Banker body wants Gigaba to ‘fill the void’
WITH THE medium-term Budget statement (MTBS) on the horizon, the Banking Association South Africa (Basa) has called on Minister of Finance Malusi Gigaba to prioritise working with the private sector to address ongoing failures of governance and management issues at state-owned enterprises.
Cas Coovadia, Basa’s managing director, said in a statement released yesterday that the MTBS – due on October 25 – was yet another opportunity for the government to fill the void and acknowledge and address our crisis in leadership.
“In a climate of ongoing poor economic growth, it would be irresponsible for the government not to use the MTBS to put clear and decisive steps that encourage national and global private sector investment on the table,” he said.
“Without this, it remains all but impossible to meaningfully address fiscal constraints and the expected shortfall in tax revenues that will continue to impact service delivery and the poorest of the poor – who remain marginalised because of the consistent inability to address the crisis in which we find ourselves,” he said.
Coovadia said it was the government’s constitutional responsibility to act in the national interest, and the motives behind its failure to do so remained questionable.
He said the need for action existed at all levels of the government. “Basa calls on the president to act immediately to appoint a judicial commission of enquiry into state capture.

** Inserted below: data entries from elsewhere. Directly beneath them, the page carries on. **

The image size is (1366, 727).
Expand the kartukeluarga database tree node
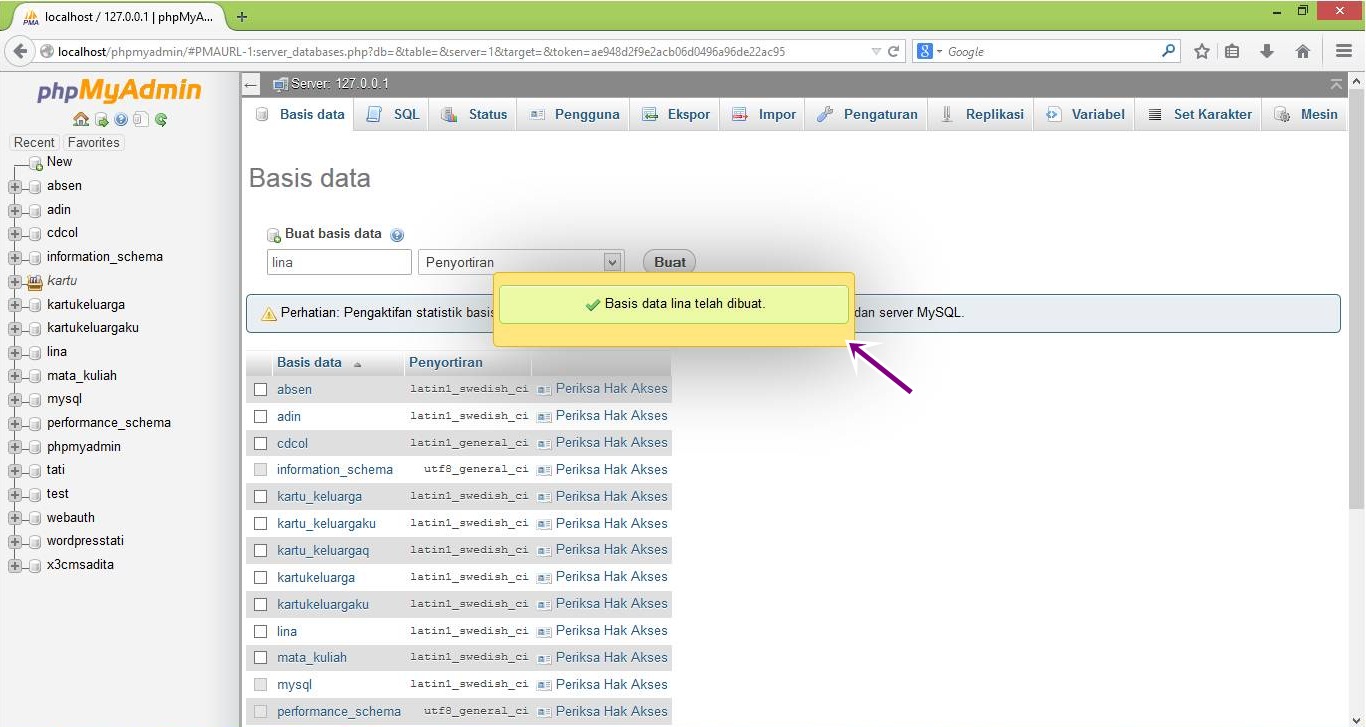pos(15,305)
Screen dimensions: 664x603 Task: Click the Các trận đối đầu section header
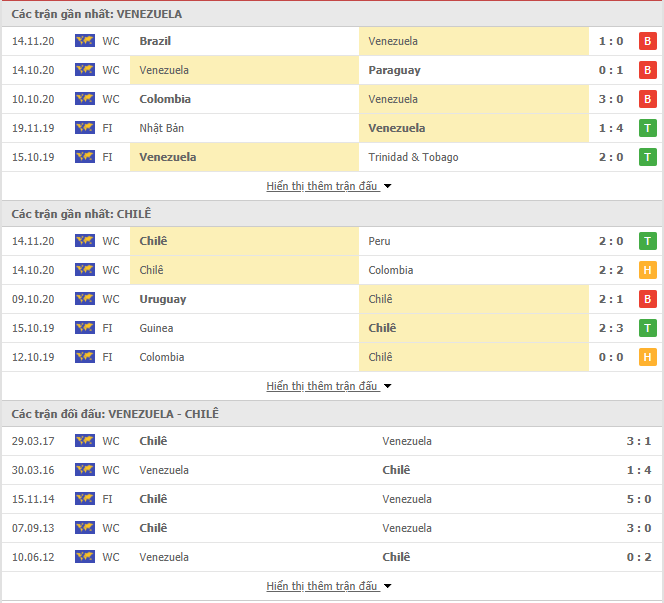point(115,414)
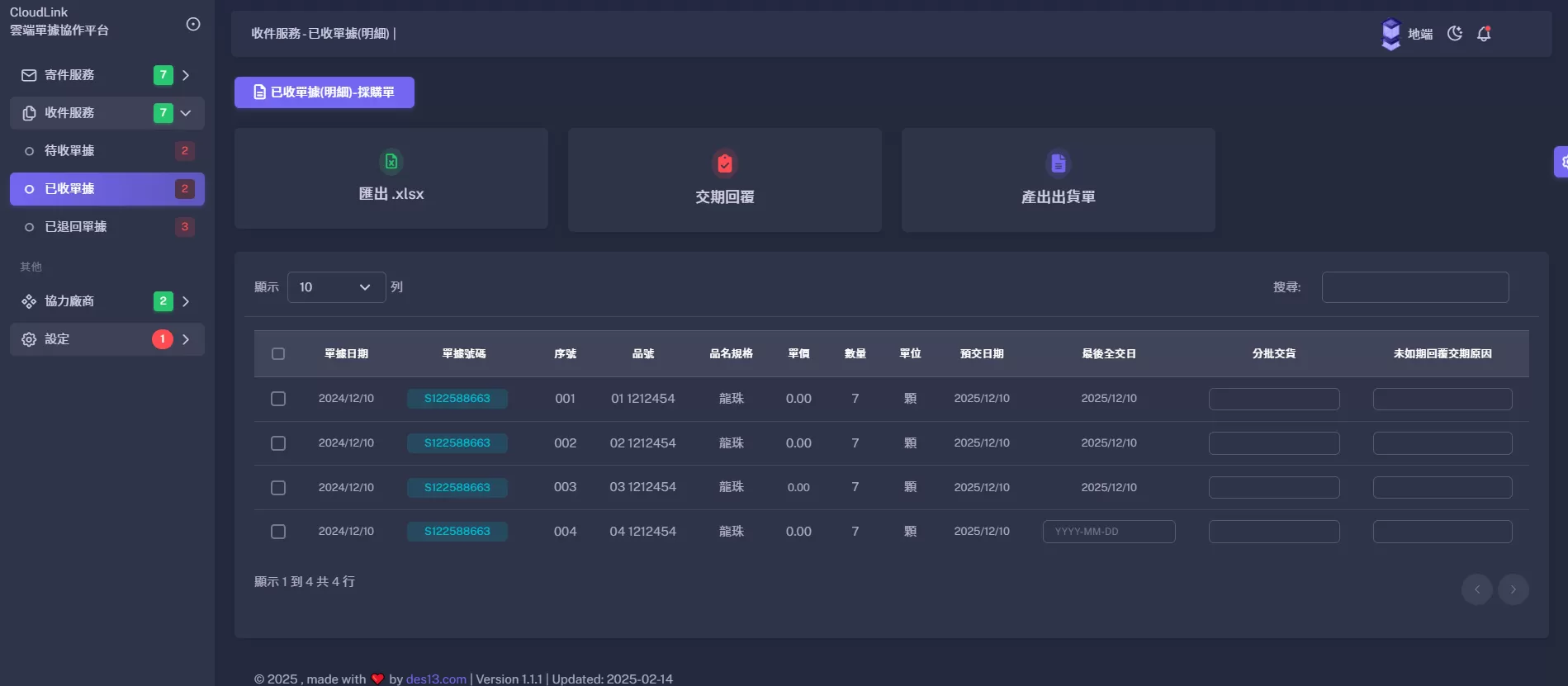This screenshot has width=1568, height=686.
Task: Click the 產出出貨單 document icon
Action: 1058,163
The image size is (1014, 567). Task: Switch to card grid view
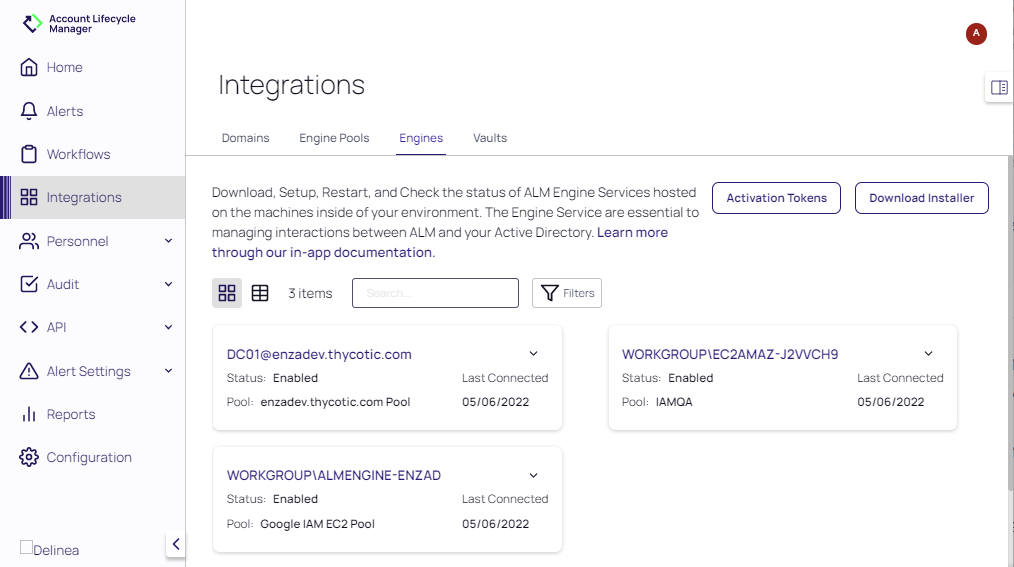pos(227,293)
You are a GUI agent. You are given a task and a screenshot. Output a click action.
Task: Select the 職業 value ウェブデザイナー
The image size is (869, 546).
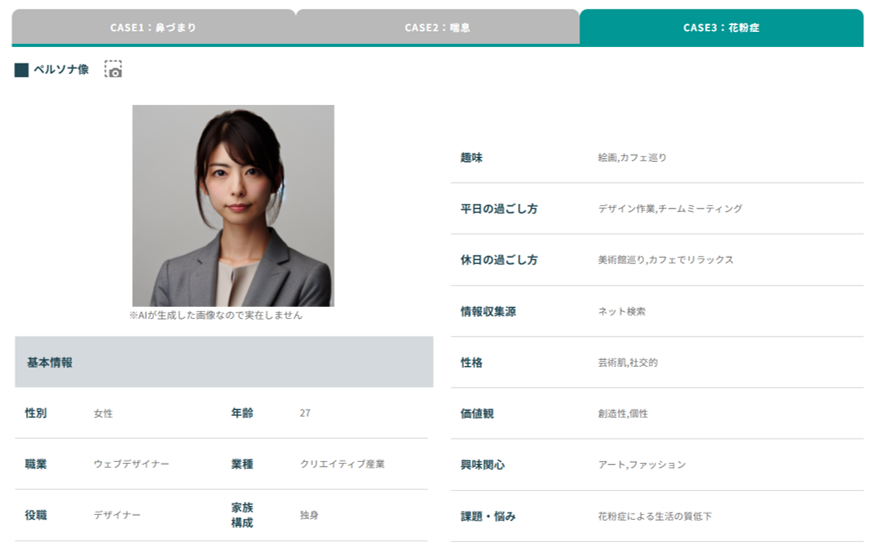click(131, 464)
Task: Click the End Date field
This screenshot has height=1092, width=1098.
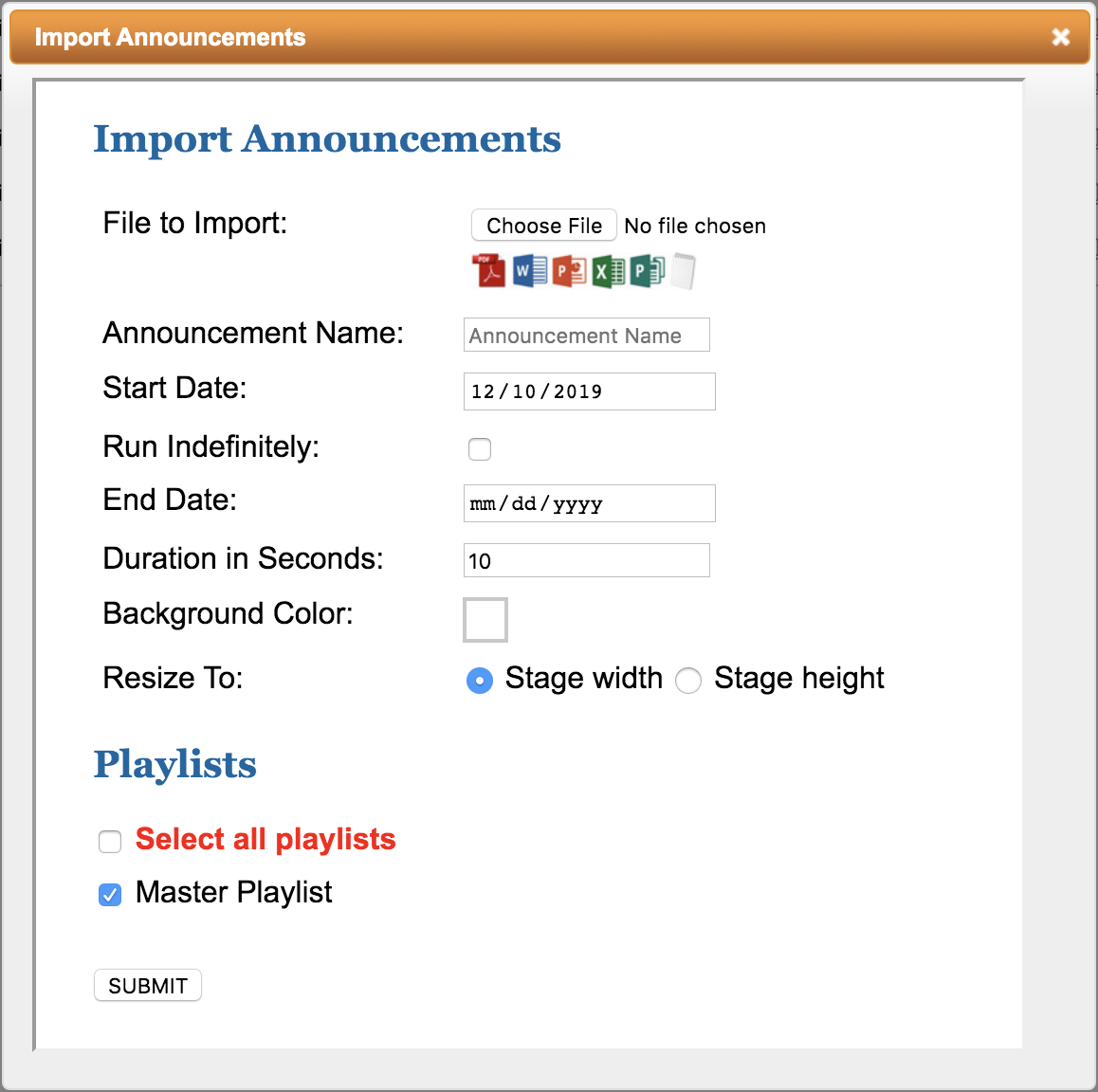Action: coord(589,503)
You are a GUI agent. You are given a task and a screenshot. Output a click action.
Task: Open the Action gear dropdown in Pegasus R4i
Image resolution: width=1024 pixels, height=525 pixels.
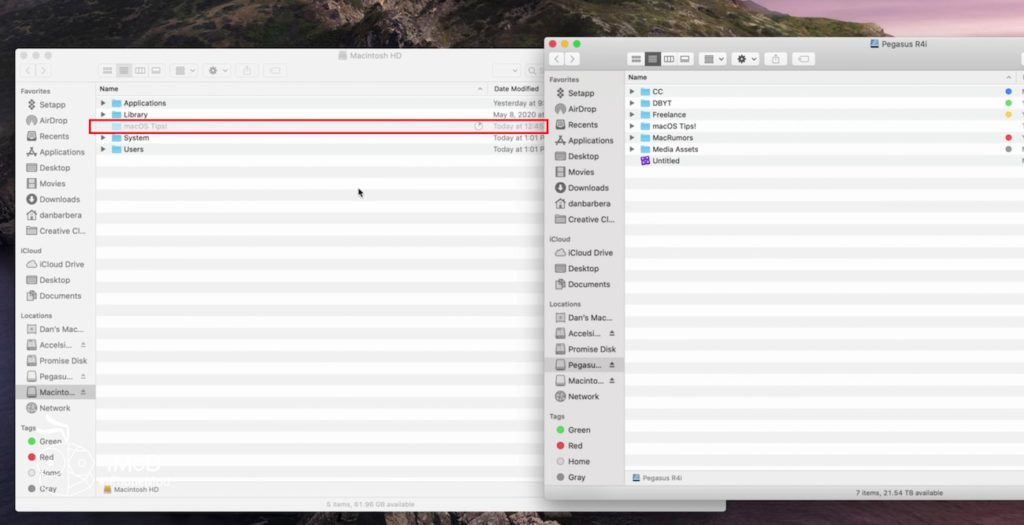tap(746, 59)
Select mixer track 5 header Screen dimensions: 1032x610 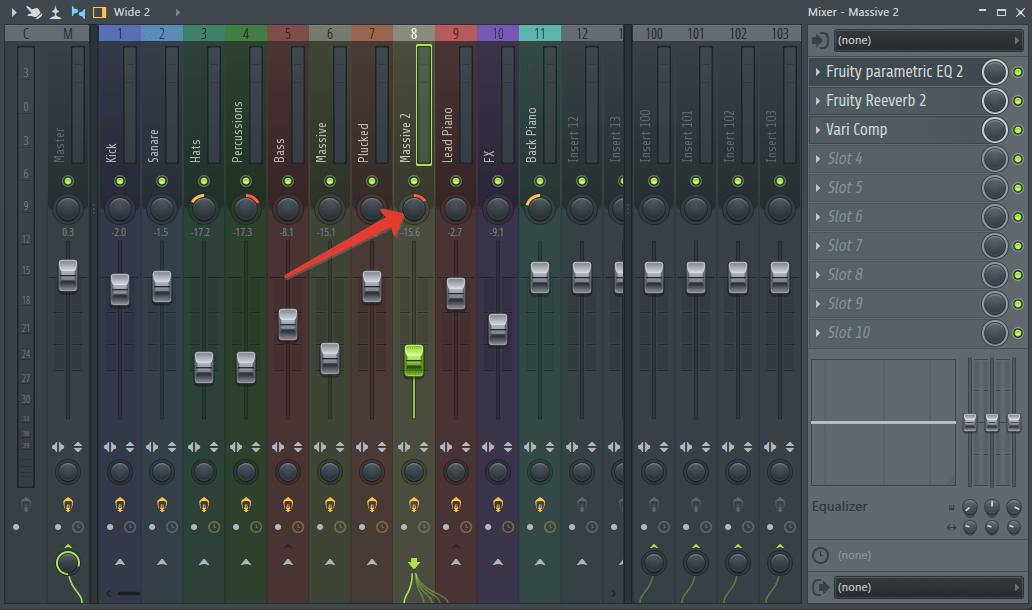click(288, 34)
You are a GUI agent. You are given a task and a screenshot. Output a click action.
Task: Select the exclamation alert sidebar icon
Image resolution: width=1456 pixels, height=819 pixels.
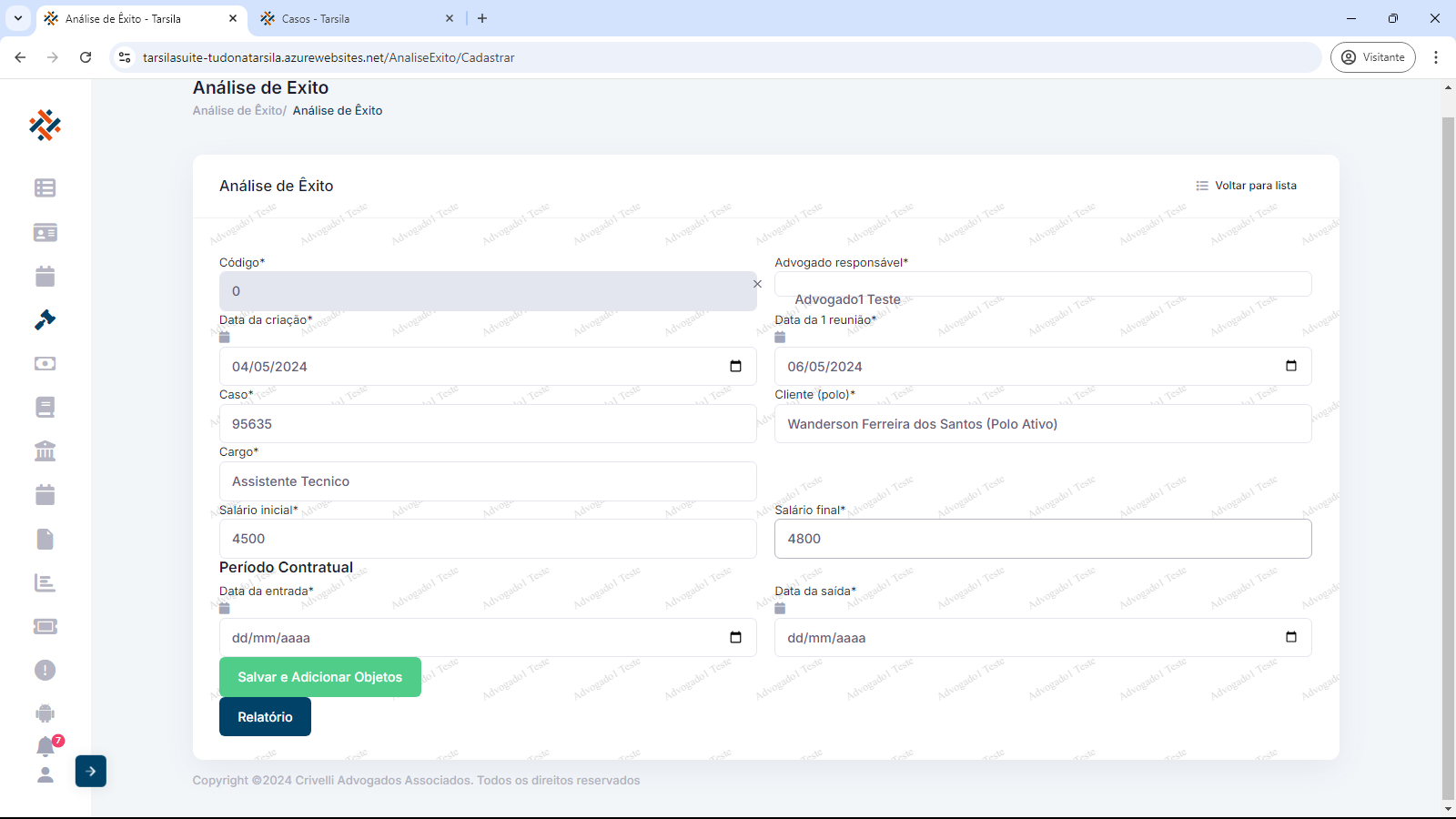[45, 670]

Instead, the ongoing issues at Eskom and SAA are indicative of continuing state capture.”
The Basa managing director said of particular concern were recent allegations of attempts to capture the Public Investments Corporation (PIC), including the persistent attacks on its chief executive Daniel Matjila.
Minister Gigaba recently demanded that the PIC chief executive and the board reveal the entity’s investments and the people it had funded, in what was believed to be a bid to oust Matjila.
Coovadia said this was a serious extension of the state capture narrative and must be resisted.
“It has become urgent to address the scope and scale of state capture, the scourge of corruption and the lack of leadership action that impacts delivery.”
Private sector initiatives, particularly the CEO Initiative, were making very good progress, in trying circumstances, in areas of investment, small and medium-sized enterprises finance and youth employment.
Coovadia said the CEO Initiative also worked hard to engage rating agencies to avoid a downgrade. All these positive initiatives were halted, and trust which had been built destroyed, through the president’s actions in March.
He said it was the government’s constitutional responsibility to act in the national interest, and the motives behind its failure to do so remain questionable.
“The MTBS cannot be seen in isolation of this broader context and the Minister of Finance must, in his speech, rebuild confidence, trust, certainty and demonstrate the national interest to take the hard decisions necessary to put South Africa on to an inclusive growth path,” he said.